In an unusual collaboration between competitors, Spanish-language networks Univision and Telemundo are launching a campaign in Los Angeles, home to nearly 800,000 Latinos eligible to naturalize. Univision is principally owned by Hillary Clinton fundraiser Haim Saban.

With the slogan, “Protegete! Ciudadania Ya!” (Protect Yourself! Citizenship Now!”), public-service announcements will steer viewers to a website listing citizenship fairs and resources, including toll-free numbers to call with questions.

Publisher ImpreMedia, the parent company of Spanish-language dailies and weeklies in large cities, is also participating. The message is that citizenship “will protect them from an increasingly hostile political climate,” ImpreMedia spokesman Gabriel Lerner said.

On March 6, its Los Angeles daily, La Opinion, will re-launch a free weekly to be distributed to about 250,000 households.

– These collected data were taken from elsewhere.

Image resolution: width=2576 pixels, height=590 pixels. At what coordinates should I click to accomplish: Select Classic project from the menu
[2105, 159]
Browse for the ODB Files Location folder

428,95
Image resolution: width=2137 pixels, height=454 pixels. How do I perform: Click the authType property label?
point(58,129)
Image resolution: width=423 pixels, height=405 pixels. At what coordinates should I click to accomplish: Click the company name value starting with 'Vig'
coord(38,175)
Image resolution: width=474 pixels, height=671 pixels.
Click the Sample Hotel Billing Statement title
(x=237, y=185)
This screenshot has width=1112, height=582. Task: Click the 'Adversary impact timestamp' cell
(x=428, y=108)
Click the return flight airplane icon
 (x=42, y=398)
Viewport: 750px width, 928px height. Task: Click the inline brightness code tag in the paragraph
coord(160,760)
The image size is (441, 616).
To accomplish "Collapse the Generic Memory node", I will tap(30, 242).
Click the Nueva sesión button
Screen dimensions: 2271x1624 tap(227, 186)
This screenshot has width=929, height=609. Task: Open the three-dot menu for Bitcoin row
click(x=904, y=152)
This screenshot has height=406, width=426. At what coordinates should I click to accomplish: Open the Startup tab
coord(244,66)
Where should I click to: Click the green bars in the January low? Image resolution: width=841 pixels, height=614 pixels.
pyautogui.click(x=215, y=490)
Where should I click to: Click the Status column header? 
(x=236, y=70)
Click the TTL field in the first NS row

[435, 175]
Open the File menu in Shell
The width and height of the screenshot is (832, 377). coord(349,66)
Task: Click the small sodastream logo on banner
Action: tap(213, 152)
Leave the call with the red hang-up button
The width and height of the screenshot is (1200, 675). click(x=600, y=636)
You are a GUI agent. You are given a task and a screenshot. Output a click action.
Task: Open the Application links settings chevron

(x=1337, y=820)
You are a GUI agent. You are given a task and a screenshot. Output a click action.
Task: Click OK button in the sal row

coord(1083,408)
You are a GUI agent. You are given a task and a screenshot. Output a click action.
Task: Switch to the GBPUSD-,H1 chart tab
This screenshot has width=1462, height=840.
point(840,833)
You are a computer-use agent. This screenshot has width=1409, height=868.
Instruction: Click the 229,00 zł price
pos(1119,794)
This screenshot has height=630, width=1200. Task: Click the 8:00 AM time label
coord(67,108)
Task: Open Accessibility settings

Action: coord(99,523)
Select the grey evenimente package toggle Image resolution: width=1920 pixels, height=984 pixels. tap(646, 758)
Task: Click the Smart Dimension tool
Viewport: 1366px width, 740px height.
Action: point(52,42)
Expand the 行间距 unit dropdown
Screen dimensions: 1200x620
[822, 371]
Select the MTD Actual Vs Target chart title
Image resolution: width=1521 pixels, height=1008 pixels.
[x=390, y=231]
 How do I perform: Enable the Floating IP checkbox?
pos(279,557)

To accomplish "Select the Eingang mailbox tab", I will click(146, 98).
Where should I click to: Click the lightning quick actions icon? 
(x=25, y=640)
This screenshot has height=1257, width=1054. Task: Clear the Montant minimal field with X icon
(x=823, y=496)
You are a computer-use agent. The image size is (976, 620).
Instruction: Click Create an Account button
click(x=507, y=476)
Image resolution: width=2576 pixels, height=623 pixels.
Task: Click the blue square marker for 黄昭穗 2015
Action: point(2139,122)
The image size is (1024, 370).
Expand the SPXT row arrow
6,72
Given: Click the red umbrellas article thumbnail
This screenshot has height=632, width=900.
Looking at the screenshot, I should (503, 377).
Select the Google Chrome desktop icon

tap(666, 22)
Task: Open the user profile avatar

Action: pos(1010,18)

The first edition will focus exclusively on the topic of citizenship, which will have a designated page in every future edition, Mr. Lerner said.

Organizers said there is an effort to raise funds for the campaign, but they declined to cite a specific amount. Among current donors are several national foundations, like the Carnegie Corporation of New York and the Knight Foundation. Citigroup Inc.’s Citibank is a corporate donor.

Experts say it is early to predict what impact the citizenship drive will ultimately have at the ballot box.

“The question yet to be answered is whether a greater sense of urgency translates into a significantly greater turnout,” said Dan Schnur, director of the Jesse M. Unruh Institute of Politics at the University of Southern California.

Mr. Monterroso, of Mi Familia Vota, says the campaign is designed with an eye beyond 2016. “This is also for the long term,” he said.


Organizers are betting on people like Pamela Zamora. The U.S.-born Las Vegas high-school senior said her father was handcuffed, imprisoned and placed in deportation proceedings when she was 10. He has since become a legal resident. “I have lived the immigration nightmare,” said Ms. Zamora, now a volunteer with Mi Familia Vota. “We have the numbers to shape the election.”